THE FEMINIST THEOLOGY OF ELISABETH SCHüSSLER FIORENZA

 

ANNE TUOHY

Abstract

Elisabeth Schüssler Fiorenza situates herself as a catholic wo/man within the broader biblical tradition of Western Christianity. She acknowledges her critical feminist theology of liberation is ‘indebted to historical-critical, critical-political and liberation theological analyses.”1 In an effort to transform her religious tradition, Schüssler Fiorenza seeks to systematically analyse and radically critique the various socio-economic and theo-political structures that oppress and disenfranchise wo/men and other non-persons. She maintains integrating wo/men into the existing frameworks of the academy and the church is futile and nothing short of the transformation of all academic disciplines and religious practices of Western culture is necessary. 2

Elizaberth Schüssler Fiorenza is committed to the transformation of the Christian tradition through a critical engagement between the social-political-historical context of contemporary Western life and the biblical promise of freedom, justice and well-being for all.3 She claims that since Western Christianity has been so clearly ‘implicated in the continuing exploitation of wo/men and other non-persons’ feminist studies must continually challenge its ‘willingness to participate in social movements for change.’4 A key symbol in this critical work of Elisabeth Schüssler Fiorenza is the creation of the ‘ekklēsia of wo/men’ — a legitimate democratic, egalitarian space where the historical experience and religious agency of wo/men and other non-persons can be truly affirmed.5 She claims that this critical-rhetorical space is able to break open the complex Kyriarchal relationships of authority and power that underpin Western history and tradition and offer a place from which ‘the voices from the margins (can) seek to destabilise the center’.6 The word kyriarchy literally translates as the ‘rule of the lord, master, father, husband’ and Elisabeth Schüssler Fiorenza uses it as an:

analytic category in order to be able to articulate a more comprehensive systemic analysis, to underscore the complex interstructuring of domination, and to locate sexism and misogyny in the political matrix or, better, patrix of a broader range of oppressions.7

Thus, Schüssler Fiorenza affirms critical feminist theologies are not only theologies of resistance and hope but also their foci and tasks are inescapably contextual and fundamentally political.8

The work of Schüssler Fiorenza offers the Christian tradition a critical, practical, contemporary theology and her critical engagement with the transformative potential of the Christian tradition and message have enabled Western wo/men and other non-persons to forge new relationships between their historical reality and their religious traditions. Taking Hayden White’s schema for examining the contemporary rhetoric of dialogue, this paper will briefly explore how the ‘ekklēsia of wo/men’ can be read though the major tropes of a critical-rhetorical lens.9 When placed beside the Western political theology of Johann Baptist Metz it becomes clear that the feminist methodology of Schüssler Fiorenza does indeed offer a valuable contribution to the transformative potential of the Christian tradition.

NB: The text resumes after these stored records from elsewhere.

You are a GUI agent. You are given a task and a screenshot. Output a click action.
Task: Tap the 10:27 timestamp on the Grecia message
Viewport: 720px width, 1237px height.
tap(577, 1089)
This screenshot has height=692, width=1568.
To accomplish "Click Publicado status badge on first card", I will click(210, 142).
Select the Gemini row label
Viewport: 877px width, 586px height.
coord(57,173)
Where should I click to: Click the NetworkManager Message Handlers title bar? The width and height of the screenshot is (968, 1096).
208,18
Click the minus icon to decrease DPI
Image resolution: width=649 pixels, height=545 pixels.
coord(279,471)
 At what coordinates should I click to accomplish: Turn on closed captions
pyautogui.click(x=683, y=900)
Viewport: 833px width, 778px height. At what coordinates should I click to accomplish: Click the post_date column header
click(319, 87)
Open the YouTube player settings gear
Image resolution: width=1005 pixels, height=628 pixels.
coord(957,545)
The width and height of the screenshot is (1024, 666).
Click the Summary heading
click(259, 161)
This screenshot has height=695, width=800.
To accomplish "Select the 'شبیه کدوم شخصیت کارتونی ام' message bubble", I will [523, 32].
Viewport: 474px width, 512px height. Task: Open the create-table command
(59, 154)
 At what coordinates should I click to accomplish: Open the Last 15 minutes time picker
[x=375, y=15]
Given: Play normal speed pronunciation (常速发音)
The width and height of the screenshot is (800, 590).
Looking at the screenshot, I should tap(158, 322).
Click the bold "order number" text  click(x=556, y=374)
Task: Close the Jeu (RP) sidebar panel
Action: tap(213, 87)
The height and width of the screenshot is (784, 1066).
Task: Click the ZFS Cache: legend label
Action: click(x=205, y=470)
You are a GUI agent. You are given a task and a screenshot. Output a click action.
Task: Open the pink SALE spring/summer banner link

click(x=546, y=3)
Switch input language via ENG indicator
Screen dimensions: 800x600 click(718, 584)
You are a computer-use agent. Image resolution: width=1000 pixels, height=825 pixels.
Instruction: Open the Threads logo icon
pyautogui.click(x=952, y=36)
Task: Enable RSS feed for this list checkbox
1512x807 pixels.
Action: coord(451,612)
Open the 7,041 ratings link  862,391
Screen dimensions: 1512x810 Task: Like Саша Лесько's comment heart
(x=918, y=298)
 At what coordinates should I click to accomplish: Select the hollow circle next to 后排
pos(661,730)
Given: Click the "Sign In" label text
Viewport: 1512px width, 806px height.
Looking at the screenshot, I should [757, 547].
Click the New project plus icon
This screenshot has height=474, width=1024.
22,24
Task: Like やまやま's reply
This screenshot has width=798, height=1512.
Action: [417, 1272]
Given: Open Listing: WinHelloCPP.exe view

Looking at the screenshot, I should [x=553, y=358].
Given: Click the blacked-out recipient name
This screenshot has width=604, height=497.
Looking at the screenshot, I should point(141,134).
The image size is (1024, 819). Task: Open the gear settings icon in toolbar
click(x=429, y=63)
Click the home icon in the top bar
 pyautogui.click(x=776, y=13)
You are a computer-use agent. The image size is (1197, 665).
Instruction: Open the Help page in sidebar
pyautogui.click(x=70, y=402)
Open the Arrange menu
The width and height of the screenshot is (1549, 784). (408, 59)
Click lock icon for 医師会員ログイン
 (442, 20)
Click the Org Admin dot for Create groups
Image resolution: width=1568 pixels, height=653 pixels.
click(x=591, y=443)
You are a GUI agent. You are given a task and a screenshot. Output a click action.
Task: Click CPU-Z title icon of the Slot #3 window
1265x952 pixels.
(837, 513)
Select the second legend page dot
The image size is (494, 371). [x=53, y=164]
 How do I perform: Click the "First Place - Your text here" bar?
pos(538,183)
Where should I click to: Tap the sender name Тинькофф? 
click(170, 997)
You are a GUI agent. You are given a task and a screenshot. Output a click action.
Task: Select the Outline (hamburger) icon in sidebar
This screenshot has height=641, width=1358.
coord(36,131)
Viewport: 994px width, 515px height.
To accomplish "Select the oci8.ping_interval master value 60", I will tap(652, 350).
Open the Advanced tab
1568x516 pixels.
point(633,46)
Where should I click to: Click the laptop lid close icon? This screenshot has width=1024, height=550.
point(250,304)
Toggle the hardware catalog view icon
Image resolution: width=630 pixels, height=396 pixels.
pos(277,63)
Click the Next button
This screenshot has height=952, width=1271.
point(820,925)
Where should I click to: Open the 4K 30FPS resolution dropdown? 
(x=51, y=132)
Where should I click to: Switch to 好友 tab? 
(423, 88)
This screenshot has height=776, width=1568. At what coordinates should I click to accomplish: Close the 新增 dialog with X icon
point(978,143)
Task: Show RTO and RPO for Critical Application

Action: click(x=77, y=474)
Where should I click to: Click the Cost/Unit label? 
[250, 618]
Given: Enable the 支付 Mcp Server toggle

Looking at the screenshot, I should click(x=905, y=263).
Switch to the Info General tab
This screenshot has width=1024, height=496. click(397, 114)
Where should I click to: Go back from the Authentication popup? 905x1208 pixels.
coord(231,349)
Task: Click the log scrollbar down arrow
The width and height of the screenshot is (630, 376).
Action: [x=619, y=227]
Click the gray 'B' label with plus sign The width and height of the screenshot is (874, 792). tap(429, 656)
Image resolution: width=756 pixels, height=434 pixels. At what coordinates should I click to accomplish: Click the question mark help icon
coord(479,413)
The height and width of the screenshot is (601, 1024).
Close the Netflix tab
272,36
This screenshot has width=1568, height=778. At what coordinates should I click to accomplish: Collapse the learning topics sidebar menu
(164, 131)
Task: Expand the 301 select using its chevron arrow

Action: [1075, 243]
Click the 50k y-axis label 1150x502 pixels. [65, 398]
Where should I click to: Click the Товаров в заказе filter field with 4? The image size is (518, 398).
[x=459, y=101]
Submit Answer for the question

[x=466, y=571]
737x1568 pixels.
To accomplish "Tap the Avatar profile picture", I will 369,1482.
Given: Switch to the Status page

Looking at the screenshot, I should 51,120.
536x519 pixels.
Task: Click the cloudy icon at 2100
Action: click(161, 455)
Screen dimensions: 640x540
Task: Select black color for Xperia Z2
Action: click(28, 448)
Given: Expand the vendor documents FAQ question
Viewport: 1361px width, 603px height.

A Critical-Rhetorical Reading of the Theology of Elisabeth Schussler Fiorenza

In her essay ‘Toward a Critical Christian Feminist Theology of Solidarity,’ Shawn Copeland challenges contemporary feminist theologies to develop a ‘real concrete relationship between rhetoric and praxis”.10 Given that Western feminist theologies place much emphasis on the ability to engage difference — in particular the differences in relations among wo/men and those who oppress wo/men11 — it would appear that this challenge is a timely one. The exploration of rhetoric through the elements of metaphor, metonymy, synecdoche, and irony within the work of Elisabeth Schüssler Fiorenza offers a useful framework within which to assess the transformative potential of her theological hermeneutics.

The Post-enlightenment imagination has tended to understand truth as prior to or independent of language and language as reflective rather than constituative of reality. Here, rhetoric is defined in purely technical terms. If rhetoric is a technique of debate or argumentation then ultimately, ‘one must reject it in favour of unrestrained, rational dialogue.’12 This understanding strips rhetoric of its aesthetic connections and reduces it to the activity of describing the process of persuasion through language. So while rhetoric engages in an interesting, perhaps colourful, and even exaggerated oration it does not concern itself with reasonable evaluation.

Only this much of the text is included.